For this project I used 'Oblique Strategies' a deck of cards designed to promote creativity made by artist Peter Schmidt and artist and musician Brian Eno in 1975.

The digital version of these cards can be found here.

Remember those quiet evenings

I used this strategy by trying to make the general feel of the game calmer. Since I chose to write horror. I tried to choose a more subtle approach to the genre. I remembered quiet evenings I've spent looking through photos and mementos and tried to emulate that feeling, and then from there escalate to the dramatic scenes.

Only a part not a whole

I tend to do a lot of world-building when writing, and then I feel pressured to include the whole worldview and all of the details in the narrative, so using this strategy I tried to focus on limiting my storyview to a smaller amount of detail and keep my narrative limited to a smaller part of a larger world.

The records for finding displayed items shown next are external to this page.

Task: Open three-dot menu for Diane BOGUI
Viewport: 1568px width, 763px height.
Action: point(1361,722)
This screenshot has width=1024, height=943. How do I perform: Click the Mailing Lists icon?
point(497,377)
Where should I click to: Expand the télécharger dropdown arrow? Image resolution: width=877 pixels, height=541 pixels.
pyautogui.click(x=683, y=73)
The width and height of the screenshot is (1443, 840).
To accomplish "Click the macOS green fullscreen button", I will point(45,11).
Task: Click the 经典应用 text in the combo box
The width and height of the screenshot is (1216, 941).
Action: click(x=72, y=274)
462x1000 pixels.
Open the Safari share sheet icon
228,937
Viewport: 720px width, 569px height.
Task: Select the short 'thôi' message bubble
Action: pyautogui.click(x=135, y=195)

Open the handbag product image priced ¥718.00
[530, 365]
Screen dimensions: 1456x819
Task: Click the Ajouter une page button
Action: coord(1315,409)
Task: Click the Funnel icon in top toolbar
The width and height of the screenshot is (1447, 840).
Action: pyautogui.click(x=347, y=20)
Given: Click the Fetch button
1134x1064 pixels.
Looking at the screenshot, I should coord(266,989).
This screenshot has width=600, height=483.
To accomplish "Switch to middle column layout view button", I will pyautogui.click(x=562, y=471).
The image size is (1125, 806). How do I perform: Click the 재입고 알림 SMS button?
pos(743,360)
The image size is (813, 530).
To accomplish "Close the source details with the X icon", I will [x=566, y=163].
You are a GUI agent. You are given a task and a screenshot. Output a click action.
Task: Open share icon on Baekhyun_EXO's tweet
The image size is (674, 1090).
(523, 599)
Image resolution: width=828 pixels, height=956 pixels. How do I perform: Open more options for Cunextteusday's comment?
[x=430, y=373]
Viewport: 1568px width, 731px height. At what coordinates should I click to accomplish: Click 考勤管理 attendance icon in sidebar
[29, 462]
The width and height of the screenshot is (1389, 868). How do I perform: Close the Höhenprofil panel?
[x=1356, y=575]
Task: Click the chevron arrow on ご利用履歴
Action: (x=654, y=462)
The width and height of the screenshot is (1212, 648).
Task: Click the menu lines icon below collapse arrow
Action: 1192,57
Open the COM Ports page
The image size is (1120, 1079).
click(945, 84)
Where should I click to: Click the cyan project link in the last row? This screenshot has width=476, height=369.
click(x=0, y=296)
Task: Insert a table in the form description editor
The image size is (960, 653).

Do the words need changing?

This one initially felt obvious, but I ended up implementing it fairly easily. I sometimes get tunnel-visioned with the use of specific words. Whether it's because I like the way specific words sound or I like the phrasing, it's hard to remember that when I do get tunnel-visioned I can just scrap the word choice and start over.

Don't stress one thing more than another

I found this useful to remember to give importance to each aspect of the narrative. I think with horror specifically it can be very easy to only stress the horror parts of the story, when the rest of it can matter just as much.

Remove specifics and convert to ambiguities

In trying to convey the horror of the situation I was depicting, I found myself relying on detail by mechanizing the horror of the situation, i.e., guiding the player through the content and being explicit about what is supposed to be scary. I tried to change this by leaving the horror to the narrative and the art, so those aspects unsettle the player instead.